[YOUR INSTRUCTIONS] Starting at the line that holds "Task: Click the Most Common Jobs chart title", quote every line through the end of the records, both boundary lines included. Omit the pictures.

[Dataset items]
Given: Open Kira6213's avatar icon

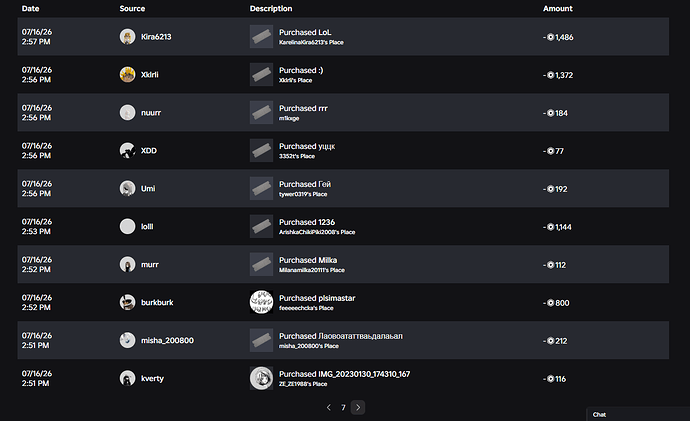Looking at the screenshot, I should (127, 37).
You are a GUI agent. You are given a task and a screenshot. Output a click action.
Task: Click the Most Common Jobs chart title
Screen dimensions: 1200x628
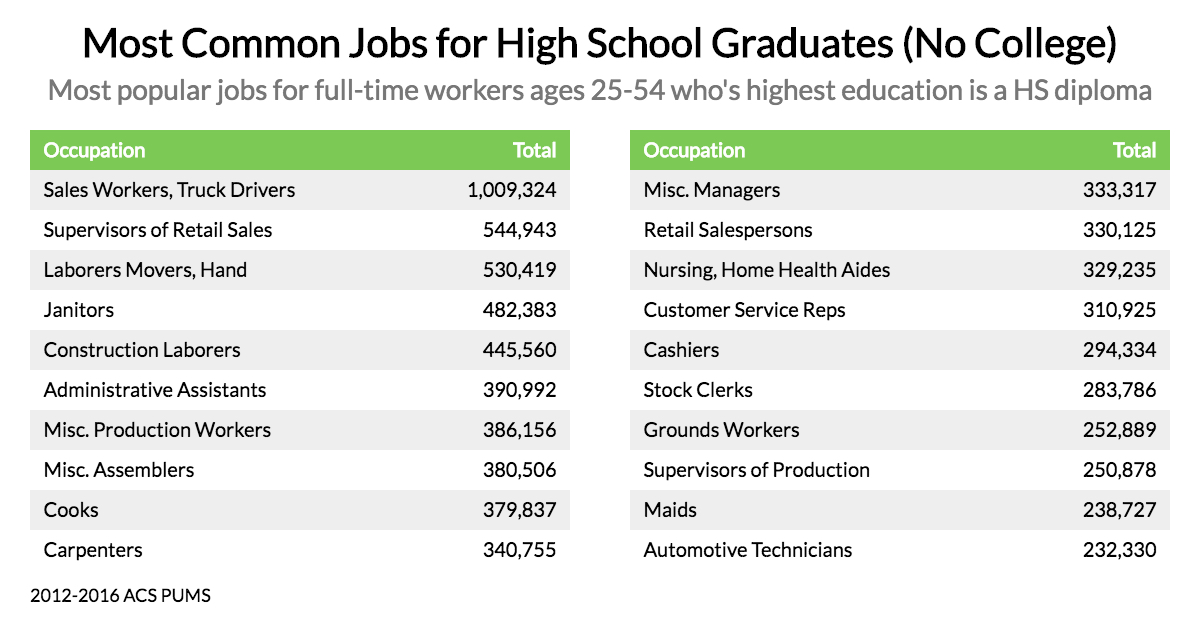[x=600, y=44]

[EXERCISE SOLUTION]
Task: Click the Most Common Jobs chart title
Screen dimensions: 1200x628
[x=600, y=44]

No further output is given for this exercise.